Dunn also has close ties to anti-Fox News storefront Media Matters. One of Dunn’s attacks on Fox News seemed to echo rhetoric used by Media Matter and as reported by The Daily Caller last year, White House visitor logs showed her meeting with Obama senior adviser Valerie Jarrett, Media Matters founder David Brock and then-Media Matters president Eric Burns on June 16, 2010.

However, in the HuffPost Live interview, Dunn told host Alicia Menendez she did not regret the aggressive tack she took against Fox News and said her criticism did not help the channel.

“They were already very elevated to that level, and they were elevated to a level frankly because they were running a very smart campaign against the White House,” Dunn said. “I don’t think anything that has happened in the last four years has made anything I said not true. And I think if anything, the changes that Fox is making now are a tacit admission that they had gone way too far to one side and were being seen by people not as a news network, but really as a political organization.”
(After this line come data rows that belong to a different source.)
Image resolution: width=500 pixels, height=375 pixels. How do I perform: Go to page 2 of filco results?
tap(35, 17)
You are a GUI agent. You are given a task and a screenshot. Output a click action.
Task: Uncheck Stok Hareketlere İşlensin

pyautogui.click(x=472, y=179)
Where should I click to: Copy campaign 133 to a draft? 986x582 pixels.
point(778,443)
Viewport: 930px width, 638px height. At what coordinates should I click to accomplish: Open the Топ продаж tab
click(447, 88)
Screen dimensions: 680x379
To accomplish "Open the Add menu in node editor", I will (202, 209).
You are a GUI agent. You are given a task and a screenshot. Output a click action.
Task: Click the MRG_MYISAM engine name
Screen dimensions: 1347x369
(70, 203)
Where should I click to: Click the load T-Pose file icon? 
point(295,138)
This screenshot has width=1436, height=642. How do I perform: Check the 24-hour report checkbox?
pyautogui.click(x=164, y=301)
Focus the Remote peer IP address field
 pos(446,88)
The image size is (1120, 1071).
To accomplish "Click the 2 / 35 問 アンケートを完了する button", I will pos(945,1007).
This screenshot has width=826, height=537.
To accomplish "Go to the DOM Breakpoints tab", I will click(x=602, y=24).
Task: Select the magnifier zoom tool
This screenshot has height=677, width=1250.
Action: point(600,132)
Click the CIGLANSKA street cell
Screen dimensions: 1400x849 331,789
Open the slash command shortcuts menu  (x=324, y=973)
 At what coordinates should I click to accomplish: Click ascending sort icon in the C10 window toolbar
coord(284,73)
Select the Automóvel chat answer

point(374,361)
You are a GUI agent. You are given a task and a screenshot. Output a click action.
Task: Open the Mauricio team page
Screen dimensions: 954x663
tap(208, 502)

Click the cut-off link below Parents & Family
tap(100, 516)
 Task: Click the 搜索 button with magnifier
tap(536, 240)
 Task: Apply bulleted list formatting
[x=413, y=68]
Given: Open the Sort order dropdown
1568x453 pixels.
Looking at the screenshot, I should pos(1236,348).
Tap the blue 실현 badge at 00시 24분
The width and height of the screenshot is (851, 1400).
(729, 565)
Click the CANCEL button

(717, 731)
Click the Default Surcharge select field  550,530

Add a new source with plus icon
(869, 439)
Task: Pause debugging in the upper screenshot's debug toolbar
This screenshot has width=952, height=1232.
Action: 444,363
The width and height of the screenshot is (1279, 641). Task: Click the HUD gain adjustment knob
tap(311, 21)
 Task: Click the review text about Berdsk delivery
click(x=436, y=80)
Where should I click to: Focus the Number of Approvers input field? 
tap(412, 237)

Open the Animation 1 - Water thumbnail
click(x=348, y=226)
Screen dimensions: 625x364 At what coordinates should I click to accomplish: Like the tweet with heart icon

“I mean, there are not a lot of news networks that have on their payrolls as Fox did two years ago the bulk of the people who are planning to run for president in a political party,” Dunn continued. “I mean, think about that. And there are not a lot of news networks that really build an alternative universe in which all public polls get ignored and a candidate is seen as the one who is likely to win, even though frankly there is no evidence to suggest that true. And so I think post-election that Roger Ailes has made the smart decision that they have to change once again to try to regain some minimal shreds of credibility.”